Task to carry out:
Only the line with "The width and height of the screenshot is (796, 436)." and the lines after it, through the end of the material, belong in the answer; repeat them exactly.

Data:

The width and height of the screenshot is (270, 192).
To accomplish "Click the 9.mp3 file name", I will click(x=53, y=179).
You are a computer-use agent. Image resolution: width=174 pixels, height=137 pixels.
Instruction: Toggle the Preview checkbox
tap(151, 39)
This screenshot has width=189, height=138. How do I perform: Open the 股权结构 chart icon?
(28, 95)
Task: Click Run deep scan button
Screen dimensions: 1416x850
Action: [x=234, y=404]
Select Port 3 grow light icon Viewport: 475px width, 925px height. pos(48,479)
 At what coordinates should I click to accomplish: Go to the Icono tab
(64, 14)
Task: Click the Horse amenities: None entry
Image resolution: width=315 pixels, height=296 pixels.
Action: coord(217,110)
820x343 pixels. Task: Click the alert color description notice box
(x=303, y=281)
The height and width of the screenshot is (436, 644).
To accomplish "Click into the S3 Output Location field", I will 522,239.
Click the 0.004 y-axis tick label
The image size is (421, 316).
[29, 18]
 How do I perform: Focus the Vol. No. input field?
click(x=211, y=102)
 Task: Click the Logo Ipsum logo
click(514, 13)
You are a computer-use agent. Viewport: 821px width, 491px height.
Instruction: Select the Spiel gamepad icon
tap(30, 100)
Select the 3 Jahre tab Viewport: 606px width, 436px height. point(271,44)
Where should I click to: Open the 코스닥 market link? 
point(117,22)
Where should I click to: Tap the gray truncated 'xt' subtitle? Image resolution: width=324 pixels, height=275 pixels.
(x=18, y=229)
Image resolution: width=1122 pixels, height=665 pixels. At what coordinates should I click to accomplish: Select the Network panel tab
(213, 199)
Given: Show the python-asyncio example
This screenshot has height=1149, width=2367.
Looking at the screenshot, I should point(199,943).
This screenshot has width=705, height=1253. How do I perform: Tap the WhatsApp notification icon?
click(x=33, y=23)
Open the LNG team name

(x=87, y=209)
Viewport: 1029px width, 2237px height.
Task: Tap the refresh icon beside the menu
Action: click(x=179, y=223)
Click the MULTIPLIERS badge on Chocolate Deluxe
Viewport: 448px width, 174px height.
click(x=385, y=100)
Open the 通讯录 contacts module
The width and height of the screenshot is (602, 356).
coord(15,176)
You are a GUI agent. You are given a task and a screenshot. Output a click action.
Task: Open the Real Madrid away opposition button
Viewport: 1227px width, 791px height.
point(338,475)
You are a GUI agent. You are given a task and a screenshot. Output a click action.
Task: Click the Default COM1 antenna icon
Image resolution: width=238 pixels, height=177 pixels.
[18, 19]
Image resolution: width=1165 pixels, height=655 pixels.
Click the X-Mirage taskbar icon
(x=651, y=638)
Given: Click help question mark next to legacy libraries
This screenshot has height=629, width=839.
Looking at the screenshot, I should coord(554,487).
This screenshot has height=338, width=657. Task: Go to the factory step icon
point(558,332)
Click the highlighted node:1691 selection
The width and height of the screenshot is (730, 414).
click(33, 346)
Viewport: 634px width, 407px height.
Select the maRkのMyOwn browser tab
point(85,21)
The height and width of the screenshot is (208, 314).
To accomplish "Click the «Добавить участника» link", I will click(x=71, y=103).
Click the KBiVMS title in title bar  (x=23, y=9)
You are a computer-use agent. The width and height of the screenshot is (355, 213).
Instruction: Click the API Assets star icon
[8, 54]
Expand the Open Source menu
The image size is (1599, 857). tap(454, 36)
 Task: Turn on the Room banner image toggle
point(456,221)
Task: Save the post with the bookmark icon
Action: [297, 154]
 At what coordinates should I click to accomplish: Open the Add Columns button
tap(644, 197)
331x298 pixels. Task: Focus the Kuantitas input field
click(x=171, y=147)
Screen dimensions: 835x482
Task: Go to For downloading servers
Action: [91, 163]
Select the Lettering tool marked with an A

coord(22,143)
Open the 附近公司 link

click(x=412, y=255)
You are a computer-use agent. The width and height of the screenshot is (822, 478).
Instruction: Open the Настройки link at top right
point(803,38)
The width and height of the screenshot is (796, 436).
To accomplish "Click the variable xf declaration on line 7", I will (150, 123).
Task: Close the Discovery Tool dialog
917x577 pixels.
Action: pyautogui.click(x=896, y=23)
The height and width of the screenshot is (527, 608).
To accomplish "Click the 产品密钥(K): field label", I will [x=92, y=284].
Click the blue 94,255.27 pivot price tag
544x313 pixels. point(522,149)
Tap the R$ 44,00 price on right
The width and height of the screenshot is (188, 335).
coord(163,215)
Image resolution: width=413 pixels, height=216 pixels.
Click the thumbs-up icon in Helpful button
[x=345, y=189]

Task output:
The width and height of the screenshot is (796, 436).
To accomplish "Click the variable xf declaration on line 7", I will (150, 123).
Task: Close the Discovery Tool dialog
917x577 pixels.
Action: pyautogui.click(x=896, y=23)
The height and width of the screenshot is (527, 608).
To accomplish "Click the 产品密钥(K): field label", I will [x=92, y=284].
Click the blue 94,255.27 pivot price tag
544x313 pixels. point(522,149)
Tap the R$ 44,00 price on right
The width and height of the screenshot is (188, 335).
coord(163,215)
Image resolution: width=413 pixels, height=216 pixels.
Click the thumbs-up icon in Helpful button
[x=345, y=189]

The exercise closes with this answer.